Receptor regulation of osmolyte homeostasis in neural cells

Abstract

The capacity of cells to correct their volume in response to hyposmotic stress via the efflux of inorganic and organic osmolytes is well documented. However, the ability of cell-surface receptors, in particular G-protein-coupled receptors (GPCRs), to regulate this homeostatic mechanism has received much less attention. Mechanisms that underlie the regulation of cell volume are of particular importance to cells in the central nervous system because of the physical restrictions of the skull and the adverse impact that even small increases in cell volume can have on their function.
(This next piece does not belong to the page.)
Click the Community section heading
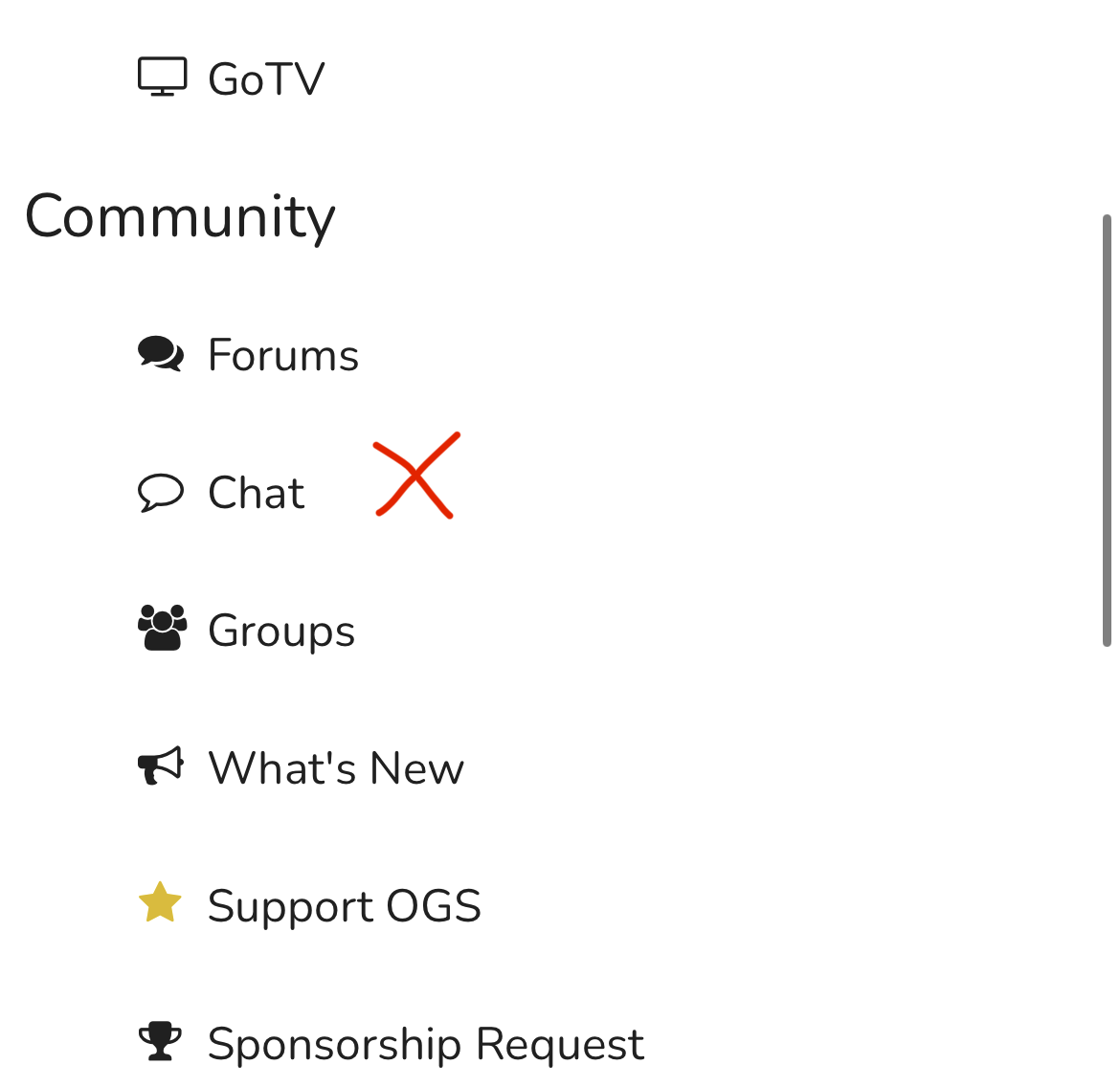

Increases in brain volume are seen in hyponatraemia, which can arise from a variety of aetiologies and is the most frequently diagnosed electrolyte disorder in clinical practice. In this review we summarize recent evidence that the activation of GPCRs facilitates the volume-dependent efflux of osmolytes from neural cells and permits them to more efficiently respond to small, physiologically relevant, reductions in osmolarity. The characteristics of receptor-regulated osmolyte efflux, the signalling pathways involved and the physiological significance of receptor activation are discussed. In addition, we propose that GPCRs may also regulate the re-uptake of osmolytes into neural cells, but that the influx of organic and inorganic osmolytes is differentially regulated. The ability of neural cells to closely regulate osmolyte homeostasis through receptor-mediated alterations in both efflux and influx mechanisms may explain, in part at least, why the brain selectively retains its complement of inorganic osmolytes during chronic hyponatraemia, whereas its organic osmolytes are depleted.
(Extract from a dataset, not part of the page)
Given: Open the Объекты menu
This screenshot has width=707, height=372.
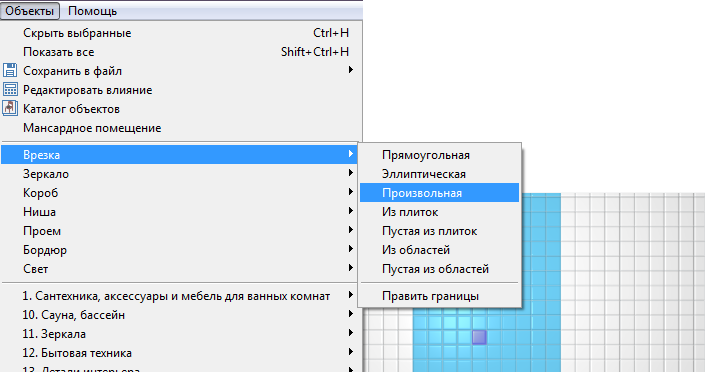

Figure 1. General schematic representation of events leading to swelling-activated (basal)- and GPCR-mediated osmolyte efflux

A reduction in osmolarity results in an influx of water and an increase in cell volume, which in turn triggers a hypothetical ‘volume sensor’. It has been proposed that the latter may represent changes in macromolecular crowding and/or changes in the cytoskeleton. Activation of the volume sensor elicits a tyrosine kinase (TK)-dependent activation of K⁺ channels (both Ca²⁺-dependent and -independent), VSOAC and, on occasions, the KCC transporter. This results in the efflux of K⁺, Cl⁻, organic osmolytes and osmotically obligated water. The latter results in a restoration of cell volume or ‘regulatory volume decrease’. Volume-dependent efflux of inorganic and organic osmolytes can also be significantly increased by activation of GPCRs, the magnitude of which is often dependent on Ca²⁺ availability and PKC activity. Note that GPCR activation of osmolyte release is strongly dependent on prior activation of the volume sensor and little or no increase is seen under isotonic or hypertonic conditions. Pharmacological evidence indicates that the same or similar channels mediate osmolyte efflux under basal- and GPCR-stimulated conditions.

Figure 2. Basal- and oxotremorine-M (Oxo-M)-stimulated efflux of taurine and Rb⁺ as a function of osmolarity

SH-SY5Y neuroblastoma cells, prelabelled overnight with either [¹⁴C]taurine or ⁸⁶Rb⁺, were incubated in isotonic, hypertonic or hypotonic media for either 20 min (taurine) or 5 min (Rb⁺) in the absence (open bars) or presence (filled bars) of 100 μm Oxo-M, a muscarinic cholinergic agonist. Results are expressed as taurine or Rb⁺ efflux (percentage of total soluble radioactivity) and are the means ±s.e.m. for 4–13 experiments. A, taurine efflux; B, Rb⁺ efflux. *Different from basal efflux, P < 0.05 by paired Student's t test. **Different from basal efflux monitored under isotonic conditions, P < 0.01 by one-way ANOVA, followed by Dunnett's multiple comparison test. Data are taken from Heacock et al. (2004) and Foster et al. (2008).

Figure 3. Diagrammatic representation of the ability of GPCRs present in SH-SY5Y cells to regulate the efflux and uptake of K⁺ (A), taurine (B) or glutamate (C) under isotonic (Iso) or hypotonic (Hypo) conditions

Although only a limited efflux of osmolytes is observed following the activation of GPCRs under isotonic conditions, the efflux of all three is markedly increased by hypotonicity (as indicated by the relative size of the arrows). The efflux of K⁺ is mediated primarily by K⁺ channel(s) whereas taurine (Tau) and glutamate (Glu) are released via the VSOAC. K⁺ uptake, which is principally mediated by Na⁺ −K⁺-ATPase and the NKCC transporters in this cell line, is facilitated by GPCR activation under conditions of isotonicity, and further enhanced by hyposmolarity. In contrast, under isotonic conditions, GPCR activation results in an inhibition of taurine uptake, which is mediated via the taurine transporter (TauT). This inhibition of TauT is further enhanced by hyposmolarity. Glutamate uptake, which is mediated by EAAT3, is markedly increased by GPCR activation under isotonic conditions. However, receptor-mediated stimulation of Glu uptake is progressively inhibited as osmolarity is reduced.